• _REQUIREMENT_
Until the last line is reached, keep transcribing the material exactly.

• _PROVIDED DATA_

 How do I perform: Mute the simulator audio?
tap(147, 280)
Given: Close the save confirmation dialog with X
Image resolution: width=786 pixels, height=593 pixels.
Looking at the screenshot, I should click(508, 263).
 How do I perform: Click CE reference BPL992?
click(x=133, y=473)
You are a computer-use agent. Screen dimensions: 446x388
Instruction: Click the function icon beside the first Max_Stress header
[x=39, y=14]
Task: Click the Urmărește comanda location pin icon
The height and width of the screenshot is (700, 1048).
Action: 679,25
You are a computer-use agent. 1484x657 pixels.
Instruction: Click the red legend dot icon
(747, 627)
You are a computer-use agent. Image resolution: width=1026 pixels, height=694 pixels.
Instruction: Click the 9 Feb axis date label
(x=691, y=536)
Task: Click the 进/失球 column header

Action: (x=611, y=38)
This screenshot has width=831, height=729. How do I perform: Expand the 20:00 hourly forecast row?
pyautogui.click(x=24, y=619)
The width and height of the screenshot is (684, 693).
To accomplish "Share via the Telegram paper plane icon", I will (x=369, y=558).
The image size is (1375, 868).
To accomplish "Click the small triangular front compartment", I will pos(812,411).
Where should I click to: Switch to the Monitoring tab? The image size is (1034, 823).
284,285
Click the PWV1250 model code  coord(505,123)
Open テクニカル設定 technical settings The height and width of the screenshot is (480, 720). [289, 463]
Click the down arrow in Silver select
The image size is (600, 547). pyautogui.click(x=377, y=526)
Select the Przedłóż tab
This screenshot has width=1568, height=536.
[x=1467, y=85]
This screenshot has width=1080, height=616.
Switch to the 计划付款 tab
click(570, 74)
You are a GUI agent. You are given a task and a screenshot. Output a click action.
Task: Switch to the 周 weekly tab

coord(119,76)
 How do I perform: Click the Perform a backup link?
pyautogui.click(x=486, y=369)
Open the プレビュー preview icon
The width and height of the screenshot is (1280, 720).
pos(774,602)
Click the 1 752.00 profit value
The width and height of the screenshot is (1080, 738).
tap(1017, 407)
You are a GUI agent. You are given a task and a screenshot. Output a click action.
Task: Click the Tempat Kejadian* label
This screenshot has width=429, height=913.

• _RESPONSE_
 How do I perform: Mute the simulator audio?
tap(147, 280)
Given: Close the save confirmation dialog with X
Image resolution: width=786 pixels, height=593 pixels.
Looking at the screenshot, I should click(508, 263).
 How do I perform: Click CE reference BPL992?
click(x=133, y=473)
You are a computer-use agent. Screen dimensions: 446x388
Instruction: Click the function icon beside the first Max_Stress header
[x=39, y=14]
Task: Click the Urmărește comanda location pin icon
The height and width of the screenshot is (700, 1048).
Action: 679,25
You are a computer-use agent. 1484x657 pixels.
Instruction: Click the red legend dot icon
(747, 627)
You are a computer-use agent. Image resolution: width=1026 pixels, height=694 pixels.
Instruction: Click the 9 Feb axis date label
(x=691, y=536)
Task: Click the 进/失球 column header

Action: (x=611, y=38)
This screenshot has width=831, height=729. How do I perform: Expand the 20:00 hourly forecast row?
pyautogui.click(x=24, y=619)
The width and height of the screenshot is (684, 693).
To accomplish "Share via the Telegram paper plane icon", I will (x=369, y=558).
The image size is (1375, 868).
To accomplish "Click the small triangular front compartment", I will pos(812,411).
Where should I click to: Switch to the Monitoring tab? The image size is (1034, 823).
284,285
Click the PWV1250 model code  coord(505,123)
Open テクニカル設定 technical settings The height and width of the screenshot is (480, 720). [289, 463]
Click the down arrow in Silver select
The image size is (600, 547). pyautogui.click(x=377, y=526)
Select the Przedłóż tab
This screenshot has width=1568, height=536.
[x=1467, y=85]
This screenshot has width=1080, height=616.
Switch to the 计划付款 tab
click(570, 74)
You are a GUI agent. You are given a task and a screenshot. Output a click action.
Task: Switch to the 周 weekly tab

coord(119,76)
 How do I perform: Click the Perform a backup link?
pyautogui.click(x=486, y=369)
Open the プレビュー preview icon
The width and height of the screenshot is (1280, 720).
pos(774,602)
Click the 1 752.00 profit value
The width and height of the screenshot is (1080, 738).
tap(1017, 407)
You are a GUI agent. You are given a task and a screenshot. Output a click action.
Task: Click the Tempat Kejadian* label
This screenshot has width=429, height=913.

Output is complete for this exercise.